**Your assignment**
In the records below, find the line that holds "Open Select Repository in the status bar". Restate it and every later line exactly, stopping at the end and skipping pictures.

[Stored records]
○ ○ ○ ○ ○

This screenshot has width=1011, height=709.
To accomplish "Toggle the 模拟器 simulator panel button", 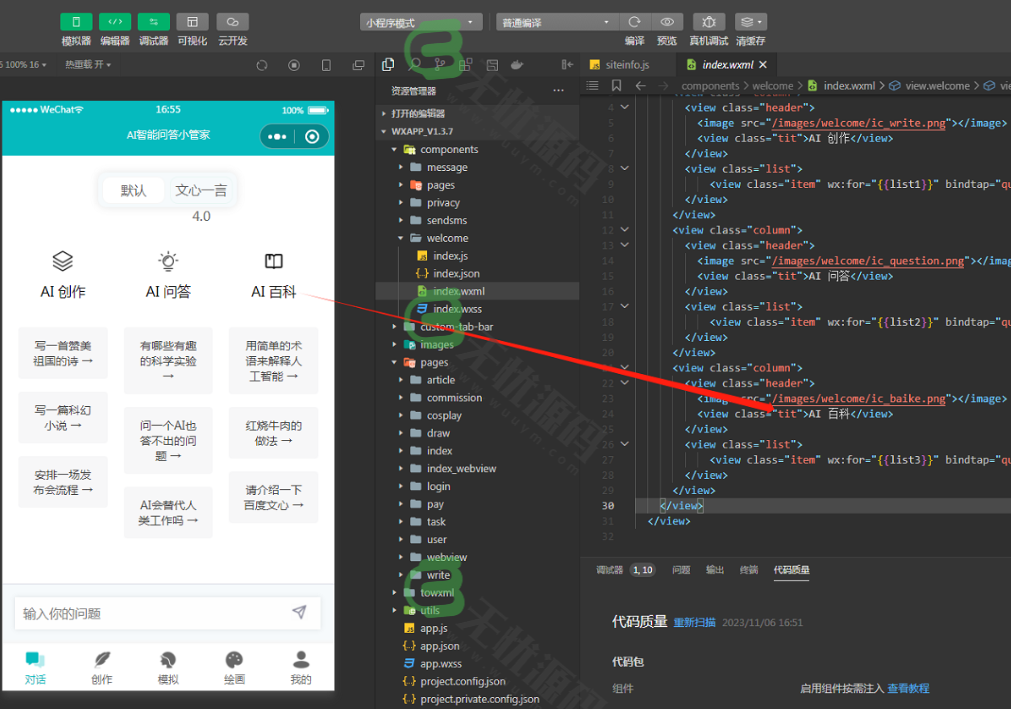I will click(x=76, y=22).
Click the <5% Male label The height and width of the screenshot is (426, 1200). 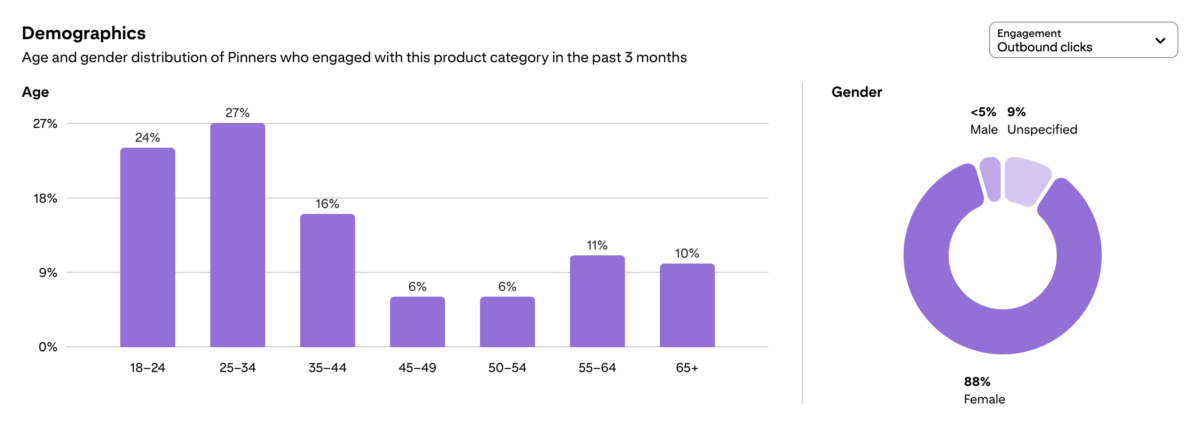click(x=983, y=121)
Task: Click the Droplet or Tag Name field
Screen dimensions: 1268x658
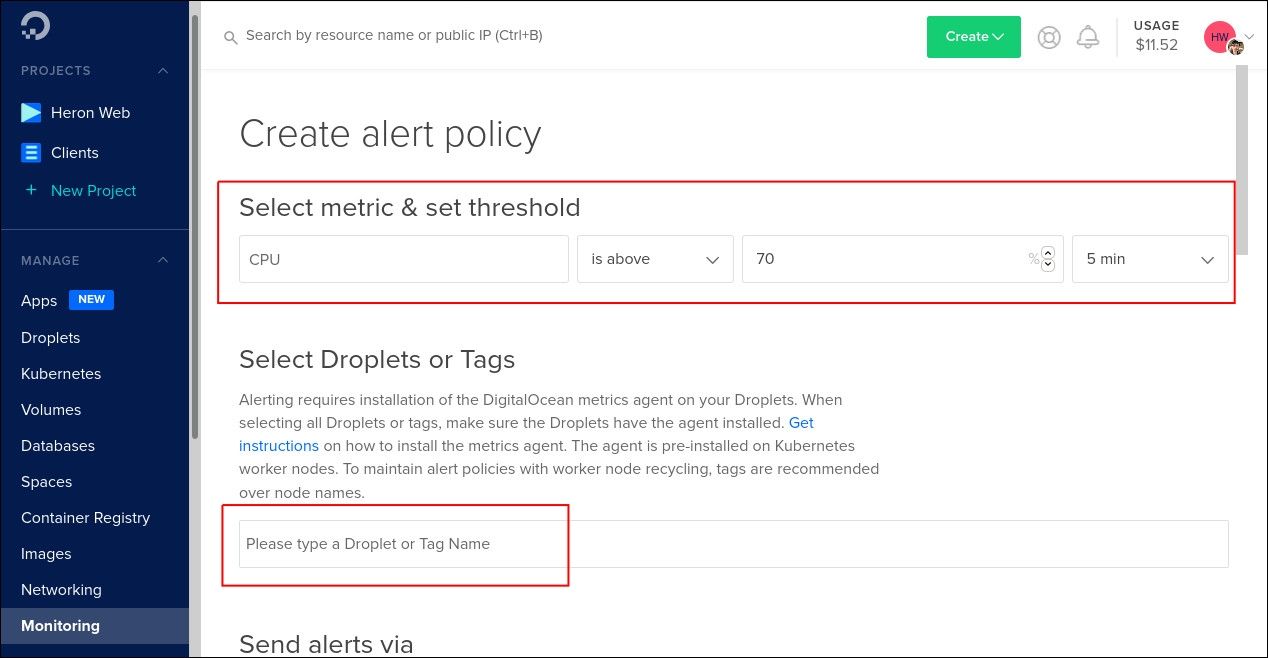Action: coord(733,544)

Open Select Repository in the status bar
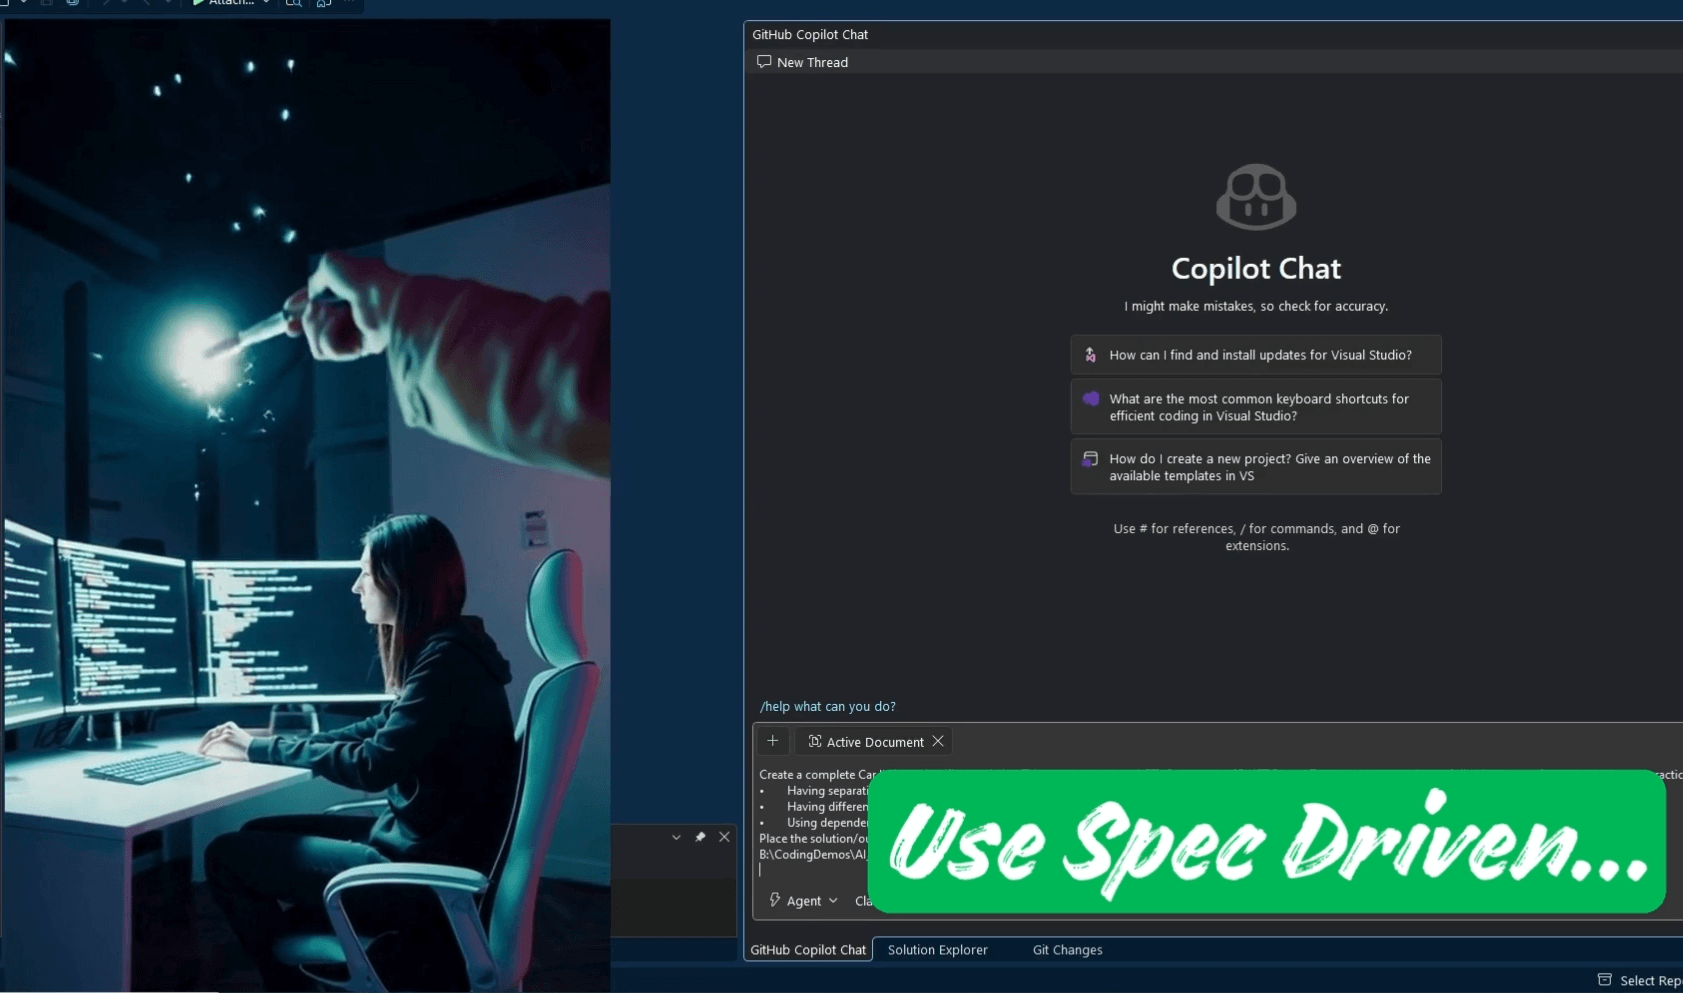pos(1642,980)
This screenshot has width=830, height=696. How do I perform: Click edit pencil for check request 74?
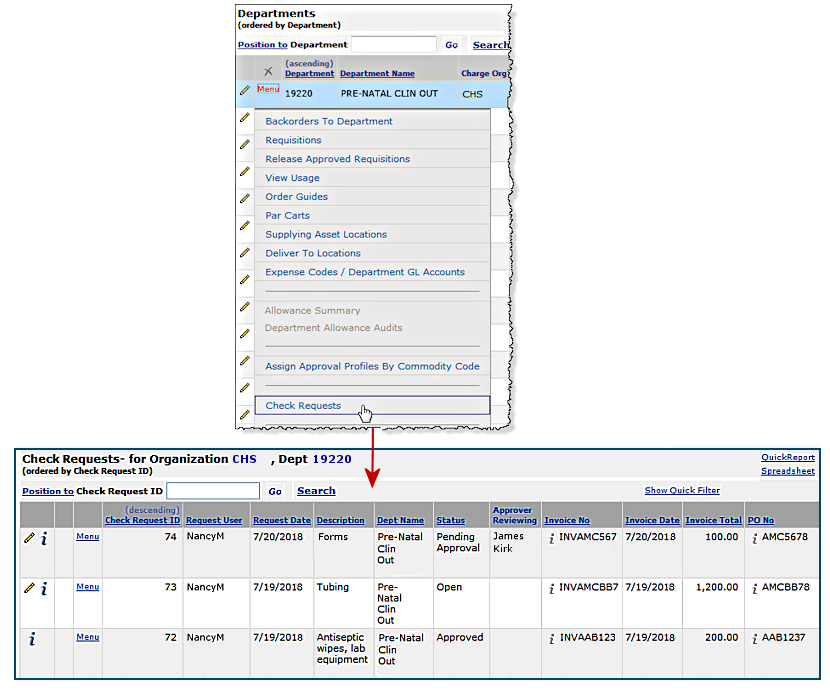point(29,538)
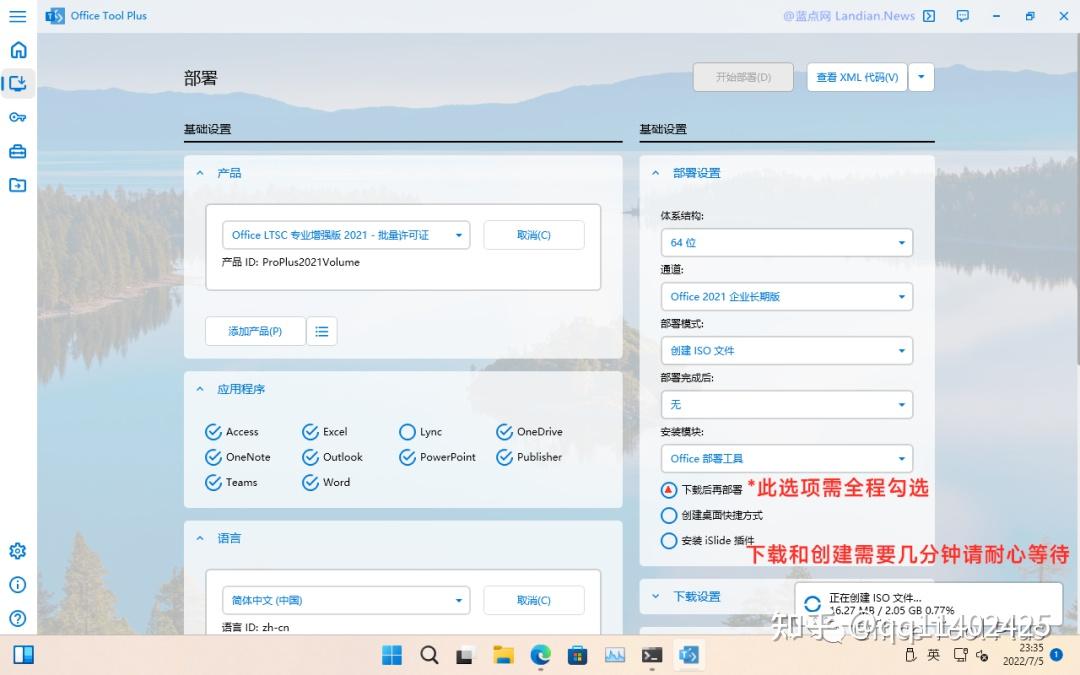The height and width of the screenshot is (675, 1080).
Task: Enable the Lync application checkbox
Action: click(407, 431)
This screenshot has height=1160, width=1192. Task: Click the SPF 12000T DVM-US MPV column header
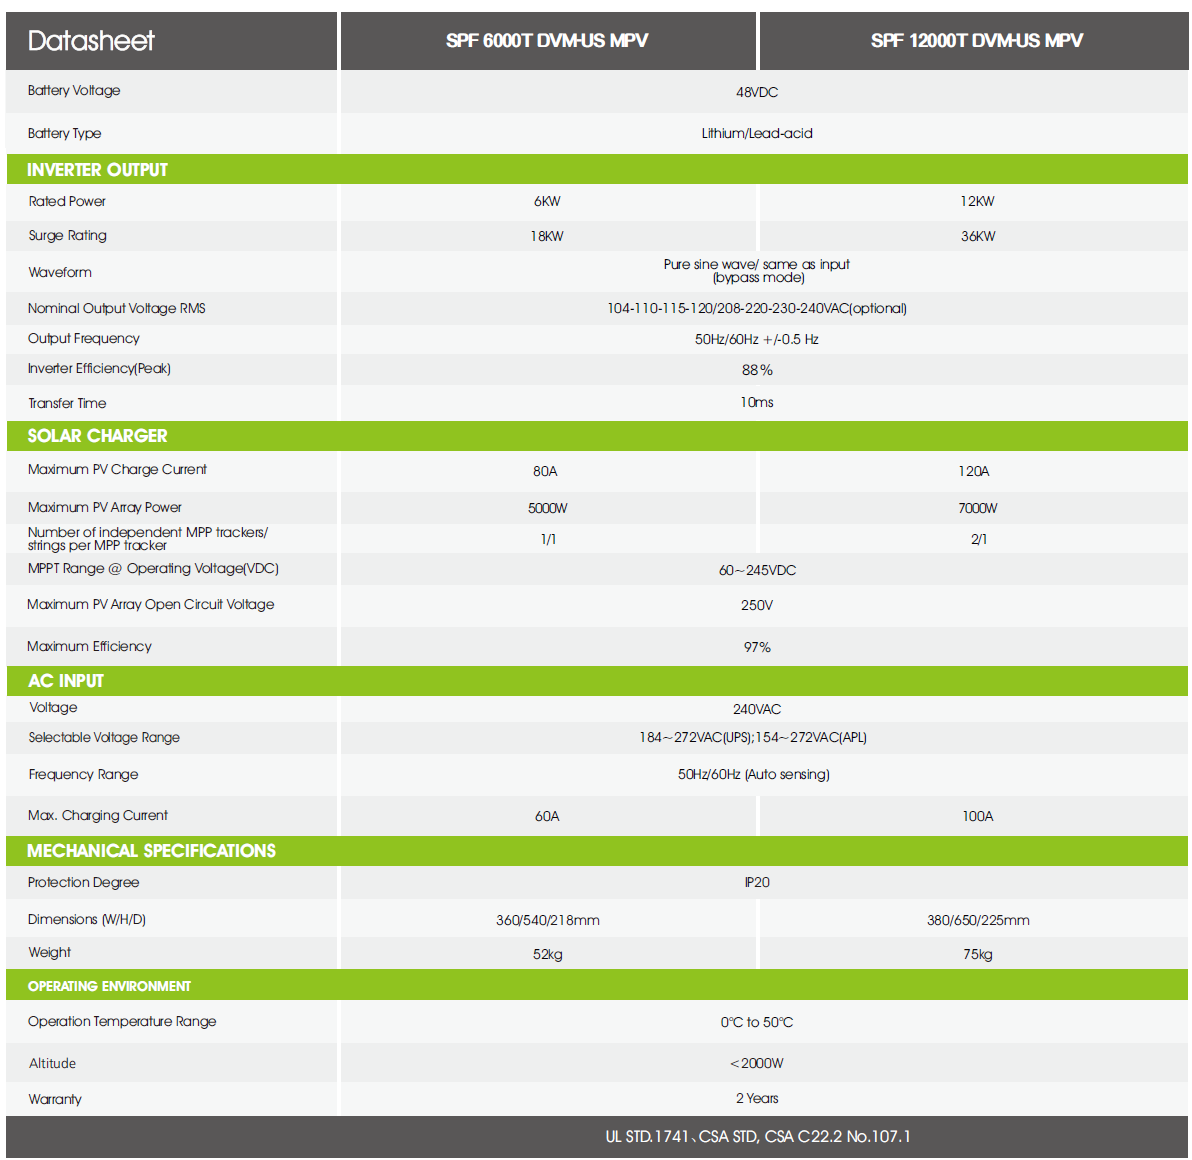[x=976, y=41]
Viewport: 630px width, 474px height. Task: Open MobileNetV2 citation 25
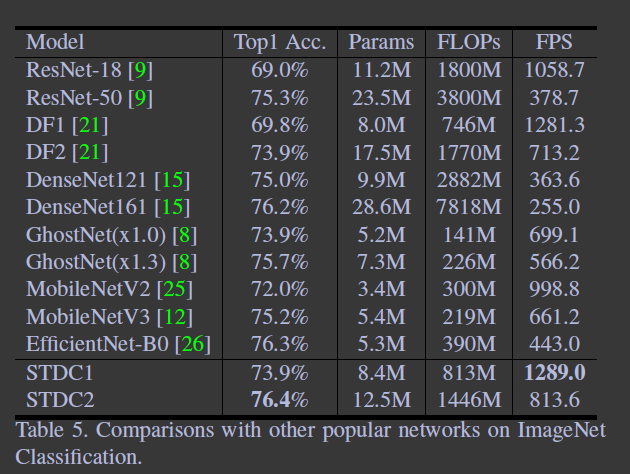point(175,289)
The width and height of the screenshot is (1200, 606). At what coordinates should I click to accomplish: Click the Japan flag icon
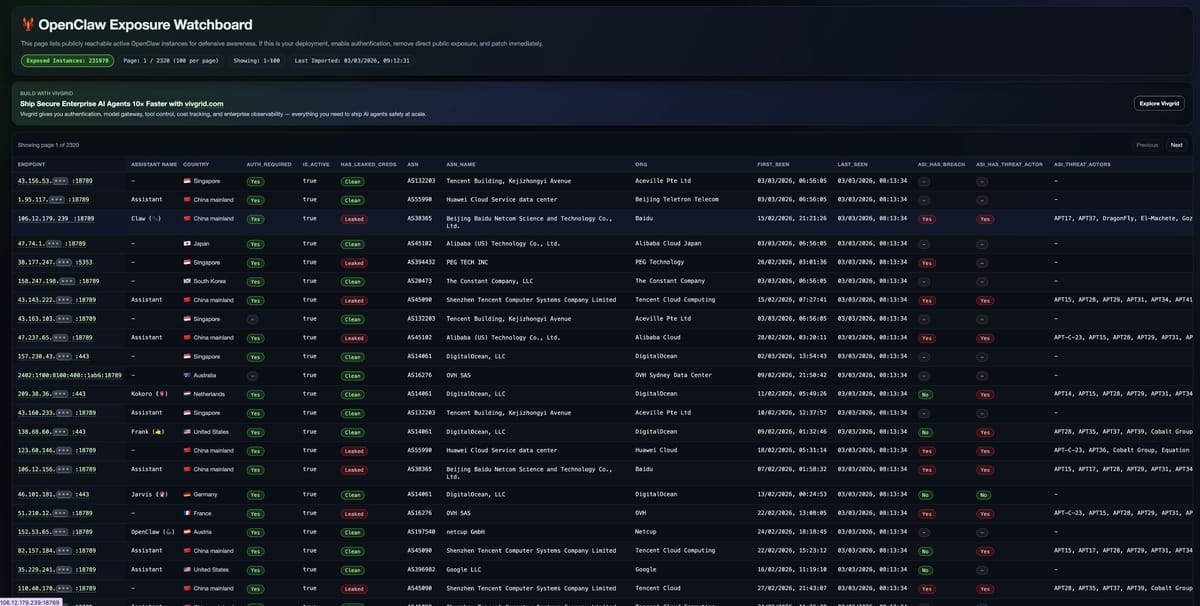pyautogui.click(x=188, y=243)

○ ○ ○ ○ ○

**Task response**
Open Select Repository in the status bar
pos(1642,980)
This screenshot has width=830, height=696. How do I perform: Click edit pencil for check request 74?
point(29,538)
The height and width of the screenshot is (675, 1080).
Task: Enable the Lync application checkbox
Action: click(407, 431)
This screenshot has height=1160, width=1192. Task: Click the SPF 12000T DVM-US MPV column header
[x=976, y=41]
Viewport: 630px width, 474px height. Task: Open MobileNetV2 citation 25
point(175,289)
The width and height of the screenshot is (1200, 606). At what coordinates should I click to accomplish: Click the Japan flag icon
pyautogui.click(x=188, y=243)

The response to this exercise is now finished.